Tom Dey a pris beaucoup de plaisir au contact de ces petits génies sur pattes. Il raconte : « Nous voulions des chiens qui exprimeraient au mieux les personnalités que nous cherchions. Ils ont été très brillants et tellement réels… Avec les chiens, aucune scène ne sonne faux ; et c’est bien la première fois que mon acteur principal ne remet pas en cause mes indications de jeu ! »
Les rôles principaux ont été attribué à George, un dogue allemand (ou grand danois) de deux ans, et à son demi-frère de 70 kg, Spirit.
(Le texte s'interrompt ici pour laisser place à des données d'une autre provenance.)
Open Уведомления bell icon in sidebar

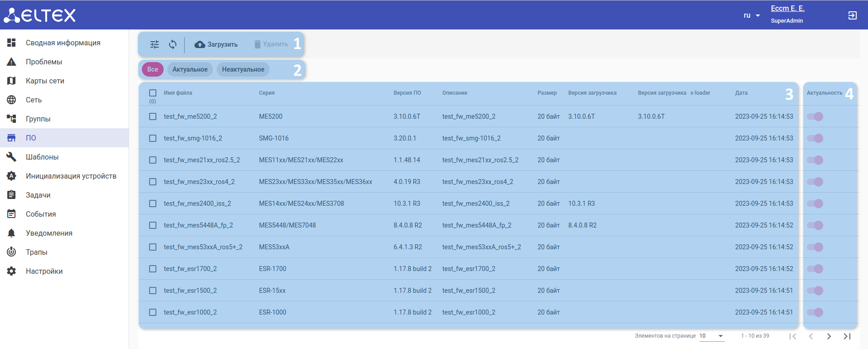coord(11,233)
Leurs talents respectifs ont été complémentaires et ils ont uni leurs forces pour porter
Marmaduke à l’écran.
Tom Dey explique : « George est parfait pour rester en place et respecter ses marques et Spirit, au contraire, est capable de renverser des murs ! Notre
Marmaduke est né de la combinaison des deux. »
Owen Wilson admire ces deux chiens : « Pendant l’enregistrement de ma voix, j’ai pu observer la performance des deux «
Marmaduke », George et Spirit. Ils sont impressionnants. Ce sont eux les vraies stars du film ! »
George et Spirit ont été entourés par toute une troupe d’acteurs canins. Tous ces acteurs à quatre pattes ont dû accomplir des prouesses particulières pour le film. Les dresseurs ont donc dû faire preuve d’astuce. Par exemple, la direction du regard posait problème. Les animaux n’ont pas pour habitude de regarder les humains droit dans les yeux. Le coordinateur des animaux et dresseur en chef
Michael Alexander a mis au point une solution tout à fait spéciale : les « lunettes viande ». Il s’agissait de montures de lunettes de soleil sur lesquelles étaient fixés des morceaux de nourriture. Pendant la scène, le chien suivait fidèlement le regard du comédien qui portait les lunettes. Autre technique, l’acteur pouvait aussi se coller une friandise sur le front et lui en donner régulièrement. Autant de méthodes qui ont encouragé les chiens à regarder les acteurs dans les yeux. Pas exactement du Stanislavski, mais presque…
Chaque jour, le plateau entier se mobilisait autour des chiens. Sur les feuilles de service qui indiquaient tout le travail à effectuer chaque jour, les onze premières tâches leur étaient systématiquement consacrées.
William H. Macy se souvient : « Le plateau comptait plus de dresseurs que d’acteurs. En tout, 80 chiens et 6 chats apparaissent dans le film, dont certains ont demandé jusqu’à 16 semaines de préparation avant le début du tournage. Quelques-uns ont même laissé des traces de leur passage.
Tom Dey, à ce sujet raconte : « Les gros chiens bavaient beaucoup, ils en mettaient partout. Régulièrement, je criais : « Coupez ! On essuie tout et on reprend ! ». »
L’une des scènes les plus importantes du film donne lieu à une grande compétition de surf canin qui va opposer
Marmaduke à Bosco sur la plage d’Orange County. L’idée de cette séquence est née de l’observation de véritables chiens surfeurs.
Michael Alexander savait que pour réussir une telle scène, il fallait d’abord trouver un chien qui aime l’eau. Le chien George a fait parfaitement l’affaire : il prenait la vague comme un poisson dans l’eau ! George s’est même entraîné sur une planche de surf montée sur des vérins simulant le mouvement de l’eau. Les effets visuels numériques en postproduction ont ensuite permis à
Marmaduke d’effectuer des saltos sur sa planche.
George, Spirit et tous les chiens ont été bichonnés sur les plateaux. La quasi-totalité du tournage s’est effectuée à Vancouver avec quelques séquences tournées sur des plages de Californie du Sud. Durant quelques semaines, Vancouver a connu des records de chaleur, ce qui a conduit la production à installer des tentes à air conditionné afin de garder les chiens au frais.
Le département artistique a également créé une immense décharge jonchée de voitures des années 50 et de panneaux publicitaires au néon ainsi qu’une jetée intégralement construite en plateau.